Bir çocuk sabah evden çıkarken sırtına okul çantasını alır. O çantada sadece defterin beyaz sayfaları, kalemin siyah mürekkebi, silginin beyaz tozu değil de; hayallerinin ilk çizgileri vardır, alın teriyle alınmış emeğin ağırlığı vardır, anne babasının hayalleri ve yarınlarının kapısını aralayacak küçük bir anahtar vardır.

Okul yıllarımda hep şuna inanırdım: Güzel defterler, düzgün yazan kalemler güzel bir geleceğin habercisiydi. Bazı çocukların çantasında yepyeni defterler, parlak kapaklar ve umutla açılan sayfalar vardı. Bazılarının çantası ise boş sayfalar kadar eksik ve görünmeyen tehlikelerin gölgesiyle doluydu. Kimileri umutla dolu çantalarla okula yürürken, kimileri yıpranmış defterlerle, kırık kalemlerle ve görünmez tehlikelerle yola koyuluyordu.
Meğer yanılmışım… İnandığım o parlak kapakların ve düzgün yazan kalemlerin ardında, çocukların yaşam koşullarının sessiz hikayeleri saklıymış.
İlkokul yıllarımda, okulun ilk haftalarında babamın işten bir an önce eve gelmesini beklerdim. Babamla birlikte kitaplarımı kaplamanın heyecanı bambaşka olurdu. Her hareketi titiz, her dokunuşu özenliydi; onun kapladığı kitaplar sanki hiç yıpranmayacak, yıllar boyunca hep sağlam kalacakmış gibi görünürdü. Bu da bana güzel bir geleceğin yansımasıymış gibi keyif verirdi.
İşte o zamanlar, güzel defterlerin ve parlak kaplanmış kitapların, TÜRKİYE’DE ÇOCUK OLMANIN zorluklarını, eşitsizliklerini ve adaletsizliklerini yansıttığını nasıl anlayabilirdik ki?

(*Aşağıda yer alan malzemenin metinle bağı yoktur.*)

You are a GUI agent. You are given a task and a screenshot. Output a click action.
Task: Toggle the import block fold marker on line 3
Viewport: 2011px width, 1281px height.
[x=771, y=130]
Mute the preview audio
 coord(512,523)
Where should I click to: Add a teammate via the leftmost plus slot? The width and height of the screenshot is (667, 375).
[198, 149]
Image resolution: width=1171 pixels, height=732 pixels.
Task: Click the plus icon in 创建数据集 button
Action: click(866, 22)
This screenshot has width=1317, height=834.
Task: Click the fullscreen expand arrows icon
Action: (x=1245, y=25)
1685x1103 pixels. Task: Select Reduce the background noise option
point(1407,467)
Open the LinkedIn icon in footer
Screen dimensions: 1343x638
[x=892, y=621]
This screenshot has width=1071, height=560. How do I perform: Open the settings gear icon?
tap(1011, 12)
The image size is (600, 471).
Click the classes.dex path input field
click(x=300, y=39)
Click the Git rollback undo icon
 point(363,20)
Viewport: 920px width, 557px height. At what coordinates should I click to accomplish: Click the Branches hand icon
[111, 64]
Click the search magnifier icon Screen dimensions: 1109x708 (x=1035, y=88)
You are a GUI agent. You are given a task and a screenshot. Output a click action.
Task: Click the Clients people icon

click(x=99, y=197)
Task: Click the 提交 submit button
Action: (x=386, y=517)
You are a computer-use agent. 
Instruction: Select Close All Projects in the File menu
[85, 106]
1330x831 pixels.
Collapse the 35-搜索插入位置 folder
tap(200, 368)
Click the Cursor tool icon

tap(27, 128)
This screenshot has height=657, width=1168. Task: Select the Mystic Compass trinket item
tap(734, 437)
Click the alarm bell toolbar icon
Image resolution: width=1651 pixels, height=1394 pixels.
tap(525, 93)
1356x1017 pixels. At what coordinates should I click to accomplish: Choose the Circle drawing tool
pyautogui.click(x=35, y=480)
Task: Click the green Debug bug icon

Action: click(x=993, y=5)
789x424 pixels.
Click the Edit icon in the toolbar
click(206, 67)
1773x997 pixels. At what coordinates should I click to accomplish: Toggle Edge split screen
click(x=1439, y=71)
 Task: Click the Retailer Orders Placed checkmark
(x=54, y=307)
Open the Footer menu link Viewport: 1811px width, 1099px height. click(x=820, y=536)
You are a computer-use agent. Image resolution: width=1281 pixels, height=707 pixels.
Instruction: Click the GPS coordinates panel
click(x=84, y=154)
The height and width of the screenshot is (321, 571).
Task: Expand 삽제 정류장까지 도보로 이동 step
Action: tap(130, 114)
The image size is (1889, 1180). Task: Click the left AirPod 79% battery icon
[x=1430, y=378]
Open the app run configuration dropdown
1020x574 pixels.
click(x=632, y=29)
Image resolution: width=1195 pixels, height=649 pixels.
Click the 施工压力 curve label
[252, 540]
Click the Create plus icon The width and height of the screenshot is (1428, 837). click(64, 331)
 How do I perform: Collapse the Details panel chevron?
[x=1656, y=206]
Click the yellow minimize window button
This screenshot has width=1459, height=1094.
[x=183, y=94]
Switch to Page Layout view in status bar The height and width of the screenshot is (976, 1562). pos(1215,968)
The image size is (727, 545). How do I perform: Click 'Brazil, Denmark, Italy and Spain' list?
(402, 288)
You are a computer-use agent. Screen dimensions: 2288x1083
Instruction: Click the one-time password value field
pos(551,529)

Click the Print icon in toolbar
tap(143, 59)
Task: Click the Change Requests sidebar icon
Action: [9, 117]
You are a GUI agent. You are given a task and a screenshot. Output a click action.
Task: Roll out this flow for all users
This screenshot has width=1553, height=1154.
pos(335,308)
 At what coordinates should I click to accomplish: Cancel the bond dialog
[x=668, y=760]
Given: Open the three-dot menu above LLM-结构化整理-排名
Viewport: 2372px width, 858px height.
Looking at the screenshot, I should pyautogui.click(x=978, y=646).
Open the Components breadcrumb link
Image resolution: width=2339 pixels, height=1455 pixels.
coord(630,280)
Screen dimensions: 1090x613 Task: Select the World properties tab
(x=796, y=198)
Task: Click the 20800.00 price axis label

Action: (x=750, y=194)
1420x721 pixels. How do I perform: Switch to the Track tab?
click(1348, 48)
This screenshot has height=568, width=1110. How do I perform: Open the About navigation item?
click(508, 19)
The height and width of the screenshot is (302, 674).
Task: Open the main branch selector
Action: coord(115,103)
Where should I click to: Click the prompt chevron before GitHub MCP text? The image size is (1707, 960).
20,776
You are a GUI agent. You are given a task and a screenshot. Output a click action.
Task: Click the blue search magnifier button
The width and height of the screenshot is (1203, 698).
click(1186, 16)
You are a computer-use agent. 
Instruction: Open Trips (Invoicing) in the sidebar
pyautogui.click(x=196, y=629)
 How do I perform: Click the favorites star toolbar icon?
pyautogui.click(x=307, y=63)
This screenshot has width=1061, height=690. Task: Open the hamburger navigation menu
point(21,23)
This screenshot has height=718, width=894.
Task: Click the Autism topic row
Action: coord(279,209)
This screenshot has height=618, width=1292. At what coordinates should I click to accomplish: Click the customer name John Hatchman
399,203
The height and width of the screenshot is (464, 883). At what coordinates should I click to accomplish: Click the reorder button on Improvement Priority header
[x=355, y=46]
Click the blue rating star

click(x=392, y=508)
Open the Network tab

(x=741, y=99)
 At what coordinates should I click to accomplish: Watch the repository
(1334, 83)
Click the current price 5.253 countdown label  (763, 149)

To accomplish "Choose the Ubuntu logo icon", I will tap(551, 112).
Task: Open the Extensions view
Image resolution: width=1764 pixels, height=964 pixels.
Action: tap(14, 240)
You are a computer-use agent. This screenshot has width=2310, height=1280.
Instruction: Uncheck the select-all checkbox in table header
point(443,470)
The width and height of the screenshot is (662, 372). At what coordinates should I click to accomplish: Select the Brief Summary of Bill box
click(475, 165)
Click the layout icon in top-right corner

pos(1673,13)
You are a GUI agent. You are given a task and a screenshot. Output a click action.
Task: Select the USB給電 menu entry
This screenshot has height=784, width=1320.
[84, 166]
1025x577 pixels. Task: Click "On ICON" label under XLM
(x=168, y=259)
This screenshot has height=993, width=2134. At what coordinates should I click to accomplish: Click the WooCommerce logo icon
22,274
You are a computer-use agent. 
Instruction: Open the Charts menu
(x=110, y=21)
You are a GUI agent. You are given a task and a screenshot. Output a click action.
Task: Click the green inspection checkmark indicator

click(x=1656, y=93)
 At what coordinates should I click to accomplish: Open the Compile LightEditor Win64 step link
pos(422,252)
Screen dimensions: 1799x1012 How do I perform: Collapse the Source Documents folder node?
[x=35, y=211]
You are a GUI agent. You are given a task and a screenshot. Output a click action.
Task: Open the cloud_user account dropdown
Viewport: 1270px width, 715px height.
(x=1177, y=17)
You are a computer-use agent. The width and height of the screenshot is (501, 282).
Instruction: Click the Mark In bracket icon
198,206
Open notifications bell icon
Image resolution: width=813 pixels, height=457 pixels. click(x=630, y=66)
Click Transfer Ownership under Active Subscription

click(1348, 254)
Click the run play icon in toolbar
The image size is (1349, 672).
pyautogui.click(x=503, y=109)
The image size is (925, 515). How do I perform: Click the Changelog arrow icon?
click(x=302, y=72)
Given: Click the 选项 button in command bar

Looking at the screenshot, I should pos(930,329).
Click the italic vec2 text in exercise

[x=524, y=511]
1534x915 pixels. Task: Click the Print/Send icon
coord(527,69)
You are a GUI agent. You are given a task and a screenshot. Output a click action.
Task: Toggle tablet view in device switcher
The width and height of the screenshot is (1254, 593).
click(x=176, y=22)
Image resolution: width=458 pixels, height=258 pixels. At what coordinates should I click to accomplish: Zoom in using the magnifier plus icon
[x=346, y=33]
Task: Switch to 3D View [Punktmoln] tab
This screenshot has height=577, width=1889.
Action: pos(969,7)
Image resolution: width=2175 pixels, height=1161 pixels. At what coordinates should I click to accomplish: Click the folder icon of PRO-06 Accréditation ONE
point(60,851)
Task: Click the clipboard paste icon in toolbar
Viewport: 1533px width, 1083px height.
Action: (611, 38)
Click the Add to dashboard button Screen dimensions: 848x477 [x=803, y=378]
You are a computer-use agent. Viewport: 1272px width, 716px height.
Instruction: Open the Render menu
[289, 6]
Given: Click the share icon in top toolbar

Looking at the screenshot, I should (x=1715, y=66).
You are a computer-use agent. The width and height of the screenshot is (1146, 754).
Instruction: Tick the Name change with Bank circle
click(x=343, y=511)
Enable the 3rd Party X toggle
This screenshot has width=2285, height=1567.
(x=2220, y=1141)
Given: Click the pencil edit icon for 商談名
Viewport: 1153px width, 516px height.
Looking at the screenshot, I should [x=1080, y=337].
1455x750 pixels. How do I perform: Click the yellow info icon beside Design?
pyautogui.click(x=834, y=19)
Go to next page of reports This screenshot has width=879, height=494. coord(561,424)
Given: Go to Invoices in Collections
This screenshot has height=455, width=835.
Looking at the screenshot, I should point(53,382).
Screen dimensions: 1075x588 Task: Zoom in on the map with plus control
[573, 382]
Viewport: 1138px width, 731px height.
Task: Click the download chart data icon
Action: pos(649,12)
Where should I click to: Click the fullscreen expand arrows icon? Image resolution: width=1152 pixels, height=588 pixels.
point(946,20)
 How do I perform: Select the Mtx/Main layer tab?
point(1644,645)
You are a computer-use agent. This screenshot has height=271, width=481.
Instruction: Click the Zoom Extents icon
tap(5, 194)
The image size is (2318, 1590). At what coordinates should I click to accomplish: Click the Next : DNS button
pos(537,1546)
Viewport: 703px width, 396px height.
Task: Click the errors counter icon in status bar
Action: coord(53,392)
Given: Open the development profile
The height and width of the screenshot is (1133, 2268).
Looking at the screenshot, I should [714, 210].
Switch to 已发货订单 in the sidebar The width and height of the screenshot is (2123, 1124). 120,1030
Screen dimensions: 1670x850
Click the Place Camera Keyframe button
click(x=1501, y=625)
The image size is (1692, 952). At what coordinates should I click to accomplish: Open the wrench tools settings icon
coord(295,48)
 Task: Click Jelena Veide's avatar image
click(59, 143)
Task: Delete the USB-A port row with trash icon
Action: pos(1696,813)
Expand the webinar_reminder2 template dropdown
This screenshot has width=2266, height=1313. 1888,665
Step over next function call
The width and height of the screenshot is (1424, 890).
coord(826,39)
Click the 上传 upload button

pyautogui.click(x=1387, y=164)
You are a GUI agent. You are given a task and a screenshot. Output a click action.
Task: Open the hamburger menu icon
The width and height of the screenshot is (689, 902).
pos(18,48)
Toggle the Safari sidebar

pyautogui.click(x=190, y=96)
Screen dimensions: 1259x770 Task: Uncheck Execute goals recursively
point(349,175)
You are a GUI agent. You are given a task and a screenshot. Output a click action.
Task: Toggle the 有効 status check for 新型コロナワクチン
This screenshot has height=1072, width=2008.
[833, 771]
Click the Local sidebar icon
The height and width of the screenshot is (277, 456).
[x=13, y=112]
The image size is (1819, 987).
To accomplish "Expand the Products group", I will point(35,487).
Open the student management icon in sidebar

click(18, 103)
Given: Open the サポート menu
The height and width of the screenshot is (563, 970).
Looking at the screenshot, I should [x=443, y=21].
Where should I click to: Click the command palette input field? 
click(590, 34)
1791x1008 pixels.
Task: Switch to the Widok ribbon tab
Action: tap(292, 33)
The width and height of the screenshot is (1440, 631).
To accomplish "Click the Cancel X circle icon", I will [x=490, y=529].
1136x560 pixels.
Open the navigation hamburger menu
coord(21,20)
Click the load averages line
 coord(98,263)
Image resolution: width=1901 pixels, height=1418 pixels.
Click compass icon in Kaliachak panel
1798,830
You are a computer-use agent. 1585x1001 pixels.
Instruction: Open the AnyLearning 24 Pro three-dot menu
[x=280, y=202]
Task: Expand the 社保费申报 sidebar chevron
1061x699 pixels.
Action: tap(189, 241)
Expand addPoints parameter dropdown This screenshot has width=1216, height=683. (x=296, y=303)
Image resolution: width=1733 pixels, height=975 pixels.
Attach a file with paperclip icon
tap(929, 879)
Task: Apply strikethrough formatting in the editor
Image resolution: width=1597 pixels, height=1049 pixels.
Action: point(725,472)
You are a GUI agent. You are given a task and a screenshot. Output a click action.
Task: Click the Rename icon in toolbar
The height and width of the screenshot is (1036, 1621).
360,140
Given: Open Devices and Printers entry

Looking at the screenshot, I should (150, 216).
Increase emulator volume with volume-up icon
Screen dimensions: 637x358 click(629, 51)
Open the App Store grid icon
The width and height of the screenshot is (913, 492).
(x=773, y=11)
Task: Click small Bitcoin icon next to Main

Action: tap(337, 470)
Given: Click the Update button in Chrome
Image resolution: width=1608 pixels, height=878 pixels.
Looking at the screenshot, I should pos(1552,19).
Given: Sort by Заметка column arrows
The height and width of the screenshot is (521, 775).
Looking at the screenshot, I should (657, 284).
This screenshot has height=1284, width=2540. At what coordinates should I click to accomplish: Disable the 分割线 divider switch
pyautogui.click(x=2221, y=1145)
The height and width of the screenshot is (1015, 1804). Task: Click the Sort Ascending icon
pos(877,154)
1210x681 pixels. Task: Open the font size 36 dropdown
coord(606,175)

Kırtasiye ürünlerinin sürekli artan fiyatları, bir çocuğun eğitim yolculuğunu görünmez ama ağır bir yük haline getiriyor. Her yeni defter, her kalem, bazı aileler için ulaşılması imkansız bir hayal gibi uzakta duruyor; sanki her sayfa, minik bir yıldız gibi, parlaması için cesur elleri bekliyor. İmkanı olan çocuklar parlak kapaklı defterleri, sağlam kalemleri sırtlarında taşırken; imkanı olmayanlar eksik, yıpranmış sayfalar ve kırık uçlu kalemlerle yetinmek zorunda kalıyor. Her çizgi, her kelime, aslında hayallerine konan sessiz engelleri anlatıyor.

Bu durum, eğitimde eşitliği tehdit eden ve çoğu zaman fark edilmeyen bir adaletsizliğin, sessiz ama derin yankısı olarak karşımıza çıkıyor; geleceğe uzanan yolu, çocukların sırtına yüklenen bu görünmez ağırlık şekillendiriyor. Eğitim, yalnızca okul sıralarında kazanılan bilgiler değil, aynı zamanda ulaşılabilir kaynaklarla beslenen umuttur; fakat ekonomik uçurumlar, bu umudu her çocuk için eşit şekilde erişilebilir kılmayı oldukça zorlaştırıyor.

Eşitsizlikler ve adaletsizlikler karşısında isyan etmek bile bazen anlamsız bir çaba gibi gelirken; çocukların sırtına konmuş bu görünmez yük, onların hayallerini sessizce ezip geçiyor, umutlarını kırıyor ve geleceğe uzanan yollarını gölgelerle dolduruyor.